Mercati in rialzo aspettando la Federal Reserve

(Teleborsa) – Finale in rally per le principali borse europee grazie al rimbalzo dei prezzi del petrolio e del settore commodities in generale.

A dare linfa ai listini di Eurolandia contribuisce anche la buona intonazione dei mercati statunitensi in una giornata in cui market movers è ancora una volta il petrolio e il vertice Iran-Iraq sulla produzione di greggio. Teheran ha già fatto sapere che non intende congelare l’output, ma appoggia l’Opec per mantenere i prezzi stabili.

Altro market movers di oggi sono i verbali del FOMC, il braccio operativo della Federal Reserve, che forniranno agli investitori indicazioni della Fed circa le prospettive future. 

L’Euro / Dollaro USA è sostanzialmente stabile e si ferma su 1,113. L’Oro, in aumento (+1,22%), raggiunge 1.212 dollari l’oncia.
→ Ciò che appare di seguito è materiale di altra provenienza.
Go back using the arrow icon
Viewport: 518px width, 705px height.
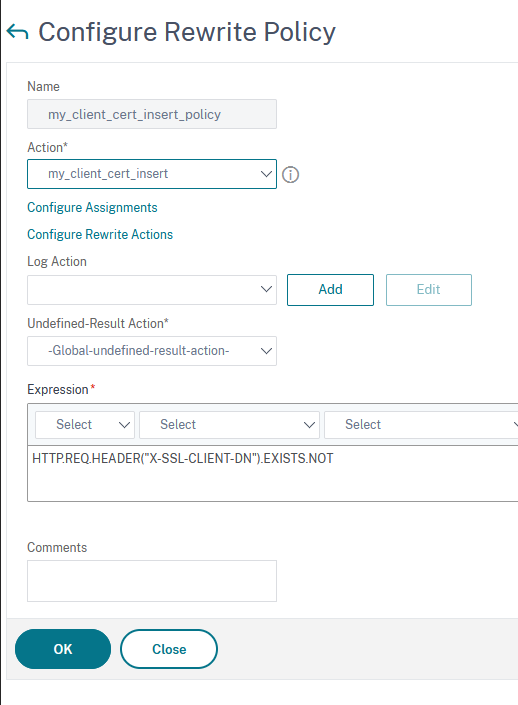click(18, 32)
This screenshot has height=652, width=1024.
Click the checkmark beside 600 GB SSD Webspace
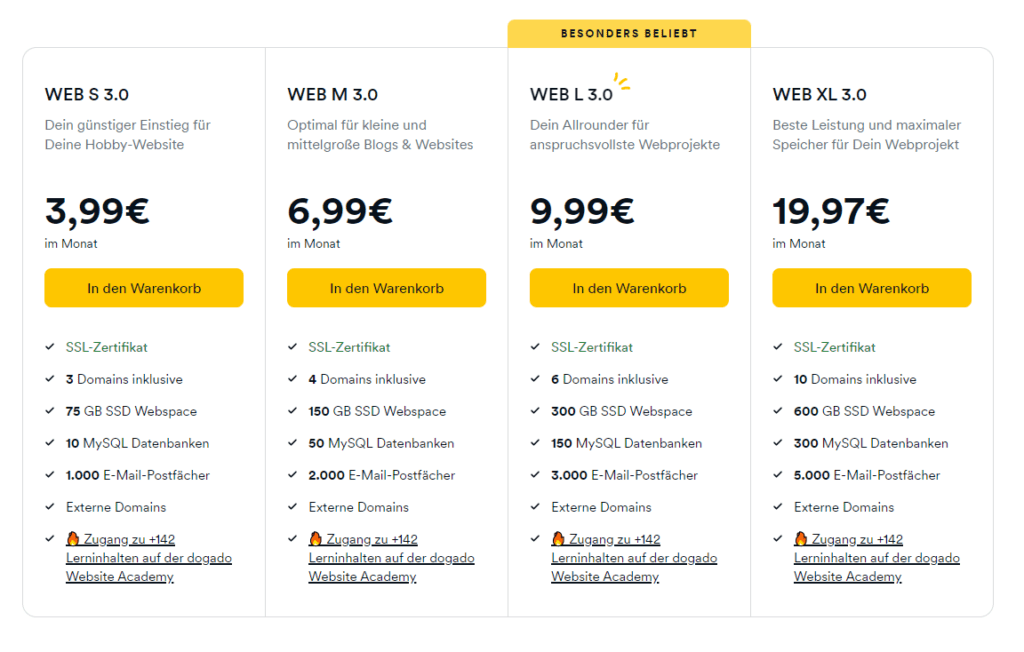click(778, 411)
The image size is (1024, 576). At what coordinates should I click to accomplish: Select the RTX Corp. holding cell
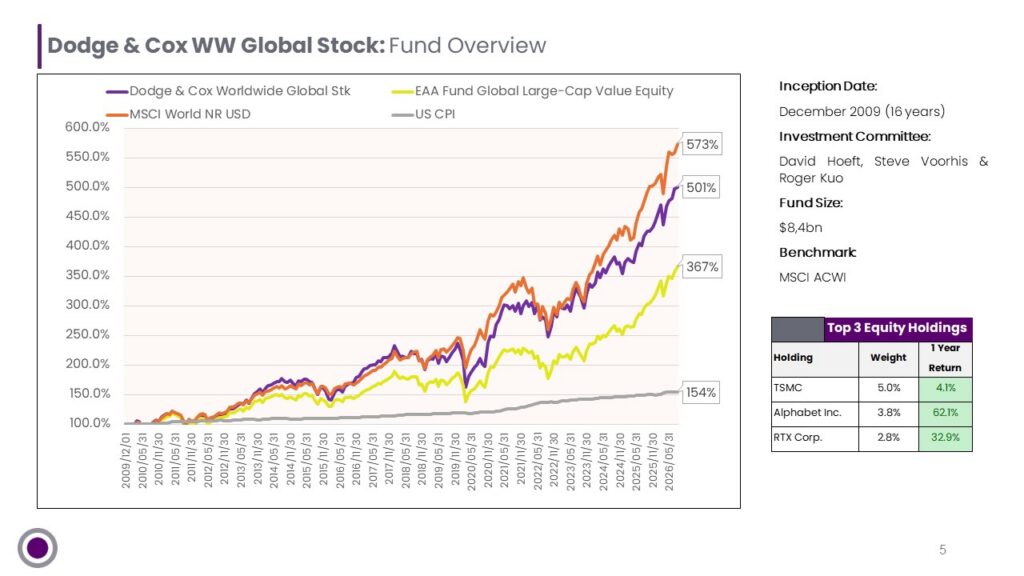click(x=814, y=438)
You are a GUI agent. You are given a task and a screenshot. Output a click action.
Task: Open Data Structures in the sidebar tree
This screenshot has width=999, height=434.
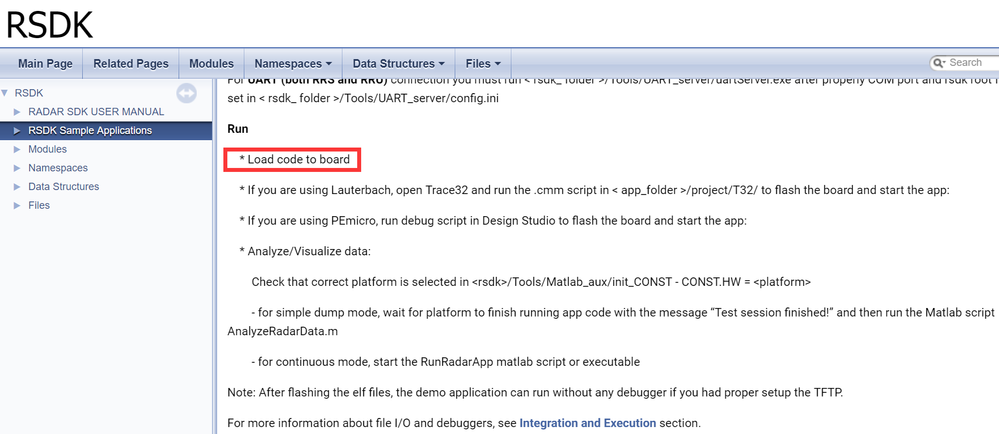[63, 187]
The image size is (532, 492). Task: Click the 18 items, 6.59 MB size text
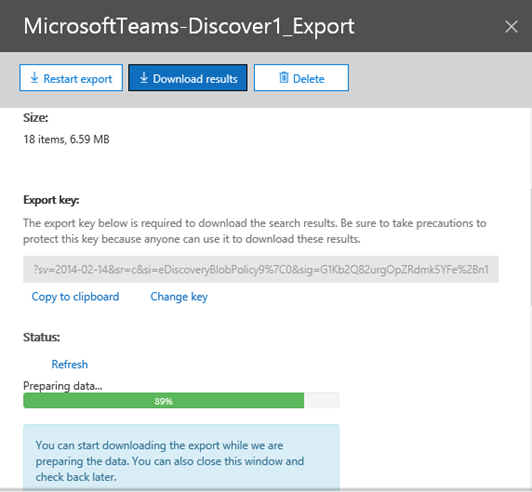pos(66,139)
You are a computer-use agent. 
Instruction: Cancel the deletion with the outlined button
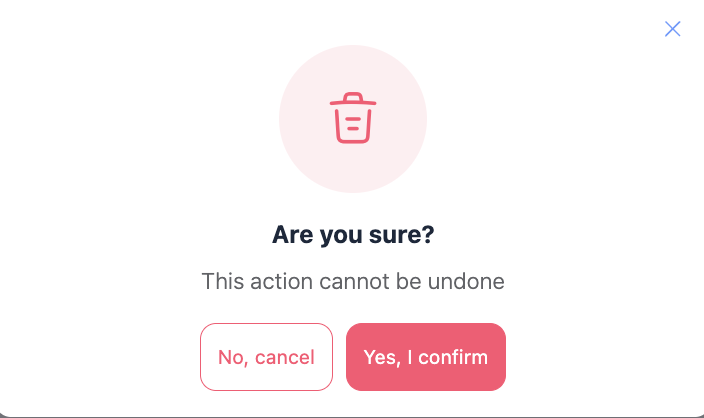tap(266, 357)
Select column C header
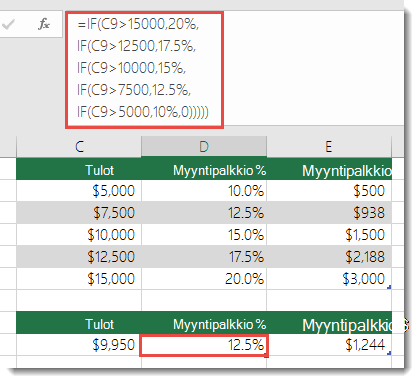Viewport: 419px width, 383px height. coord(79,147)
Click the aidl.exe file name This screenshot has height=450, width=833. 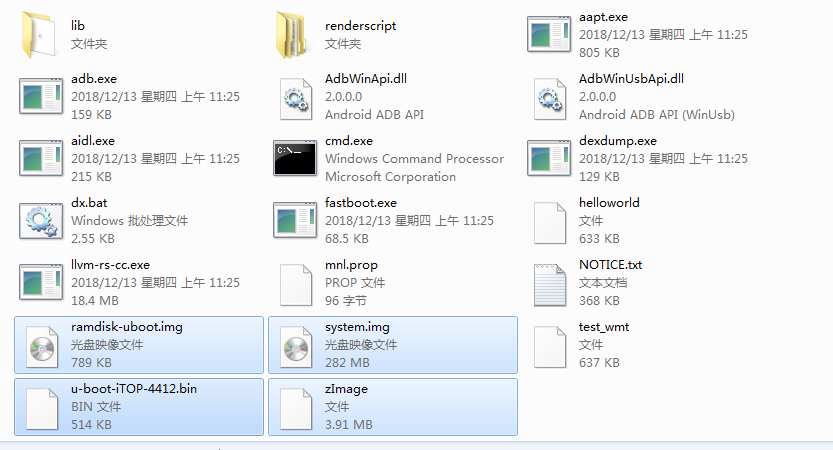[x=93, y=141]
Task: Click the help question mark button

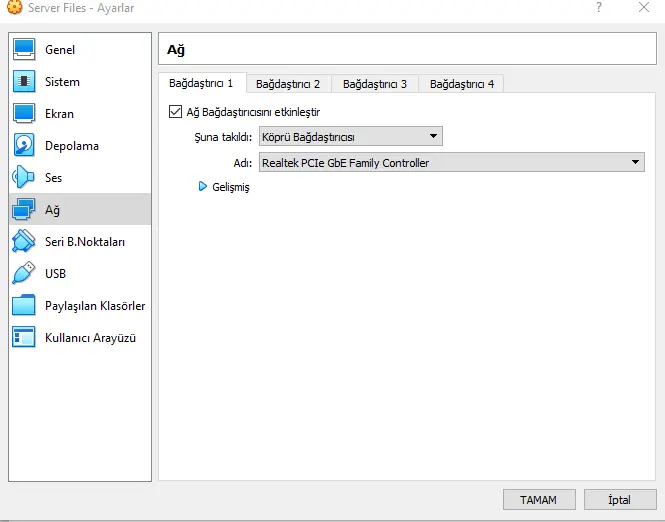Action: (599, 8)
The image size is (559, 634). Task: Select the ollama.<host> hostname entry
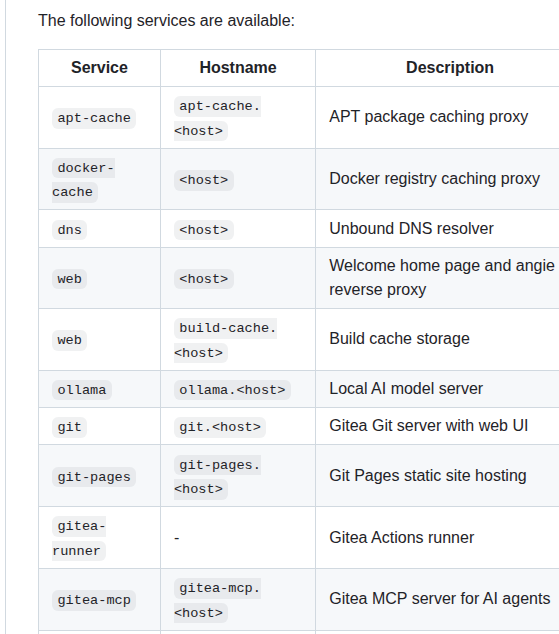232,390
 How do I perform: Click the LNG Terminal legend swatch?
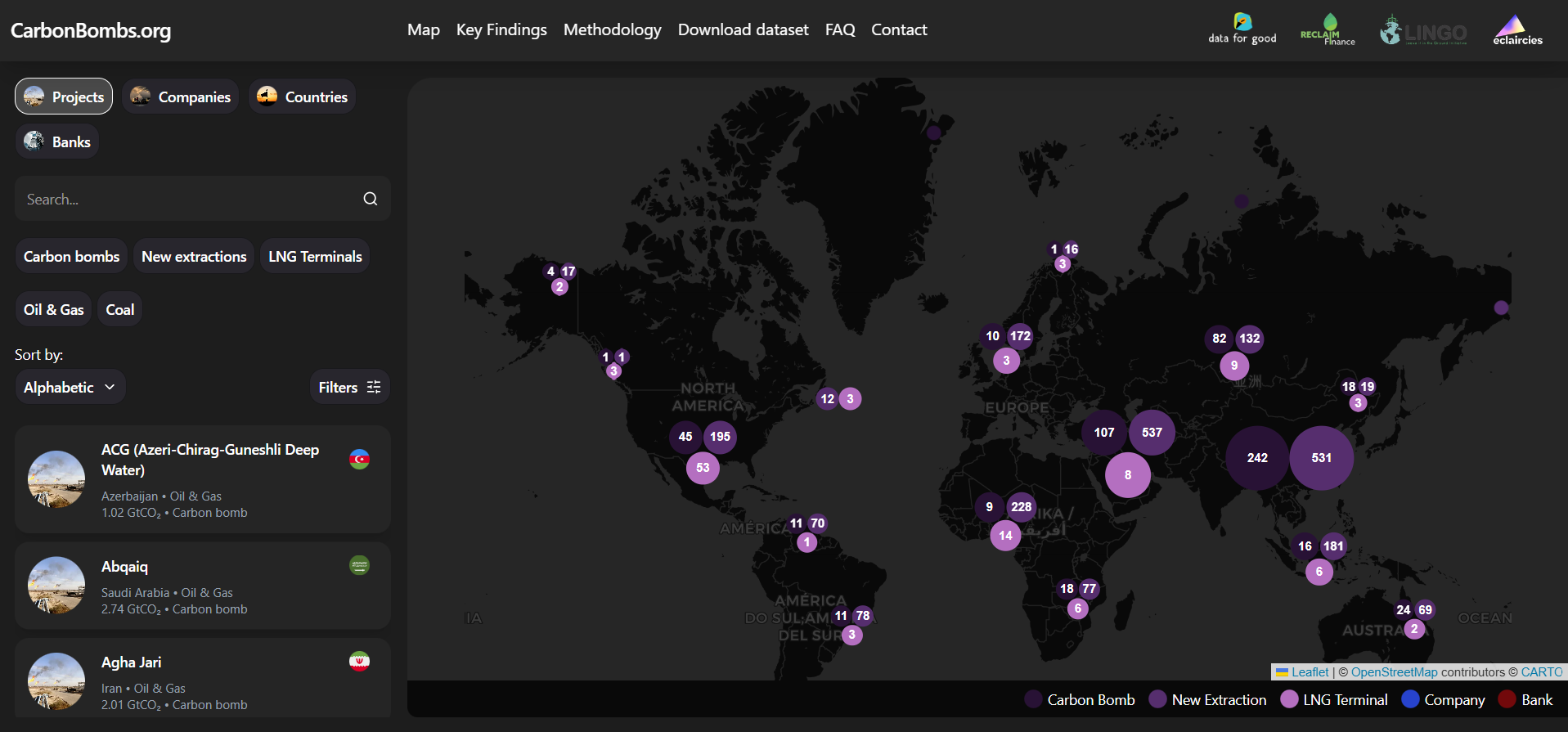point(1289,699)
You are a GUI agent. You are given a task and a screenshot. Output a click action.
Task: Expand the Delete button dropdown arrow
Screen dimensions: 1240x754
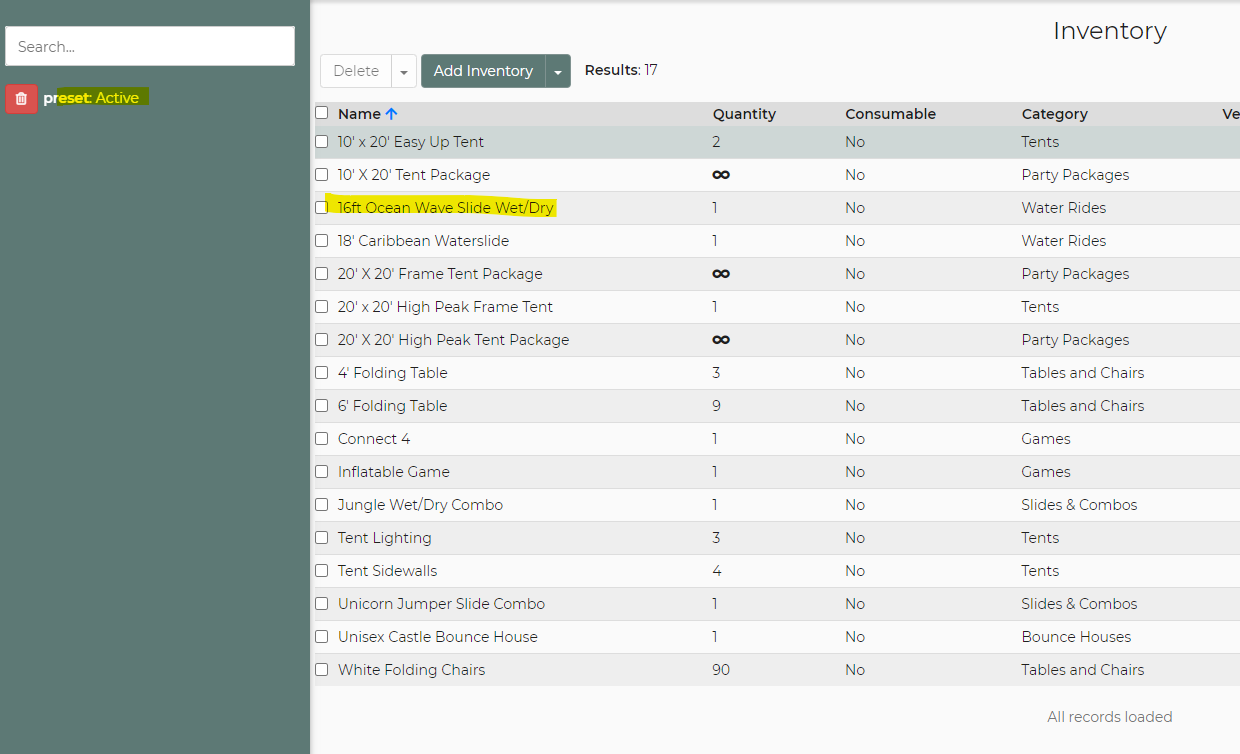(403, 71)
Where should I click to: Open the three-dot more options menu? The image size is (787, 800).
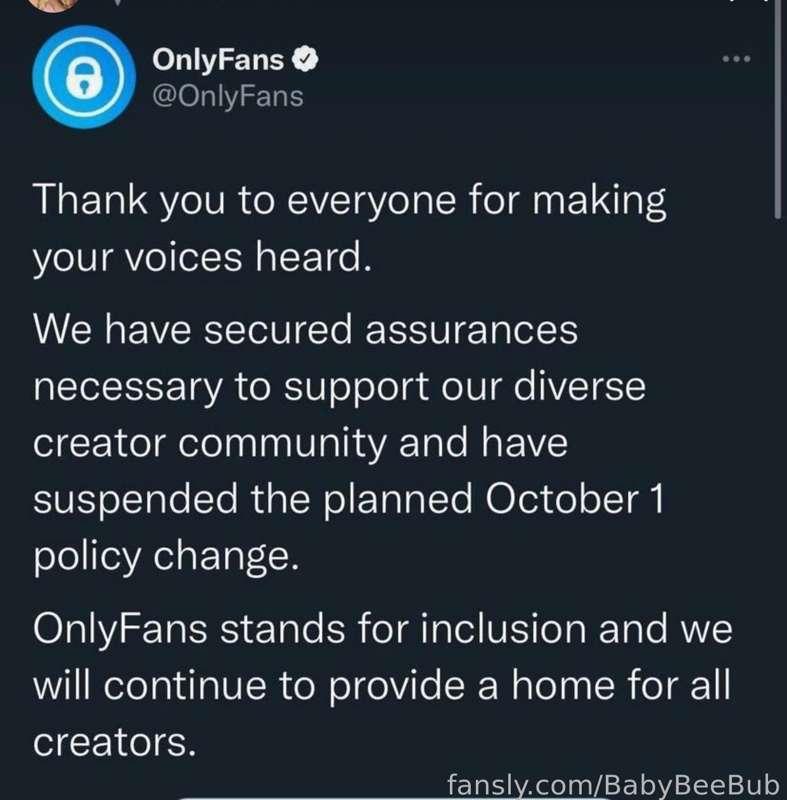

Giornata di forti guadagni per il petrolio (Light Sweet Crude Oil), in rialzo del 5,41%.

Consolida i livelli della vigilia lo spread, attestandosi a 135 punti base, con il rendimento del BTP decennale che si posiziona all’1,61%.

Tra i listini europei, galvanizzati dalla buona performance del settore bancario, grazie ai risultati di Credit Agricole, in primo piano Francoforte, che mostra un forte aumento del 2,69%; decolla Londra, con un importante progresso del 2,71%. In evidenza anche Parigi, che balza del 2,99%. Giornata di forti guadagni per Piazza Affari, con il FTSE MIB in rialzo del 2,44%. 

Sul listino milanese, il controvalore degli scambi nella seduta odierna è stato pari a 2,73 miliardi di euro, in calo del 7,27%, rispetto ai 2,95 miliardi della vigilia; per quanto concerne i volumi, questi si sono attestati a 1,46 miliardi di azioni, rispetto ai 1,56 miliardi precedenti.

Su 227 titoli trattati in Borsa, 22 hanno terminato la seduta con una flessione, mentre i rialzi sono stati 201. Invariate le rimanenti 4 azioni.

Buona la performance a Milano dei comparti Automotive (+6,65%), Materie prime (+5,98%) e Servizi per la finanza (+5,17%). Il settore Chimici, con il suo -1,93%, si attesta come peggiore del mercato.

Tra le migliori azioni italiane a grande capitalizzazione, svetta Ferrari che segna un importante progresso del 10,70%. Vola anche Exor (+4%) che ha pagato cash 42,7 milioni di dollari ai soci privilegiati PartnerRE. 

Tra i petroliferi, vola Saipem, con una marcata risalita del 9,19%, grazie al rally del petrolio. 

Nel settore bancario, brilla Anima Holding, con un forte incremento (+9,09%), dopo i buoni dati diffusi ieri da Assogestioni sull’industria del risparmio gestito. Ottima performance anche per Azimut, che registra un progresso del 7,86%.

Denaro su Poste (+4,04%) grazie al buon giudizio di Equita Sim.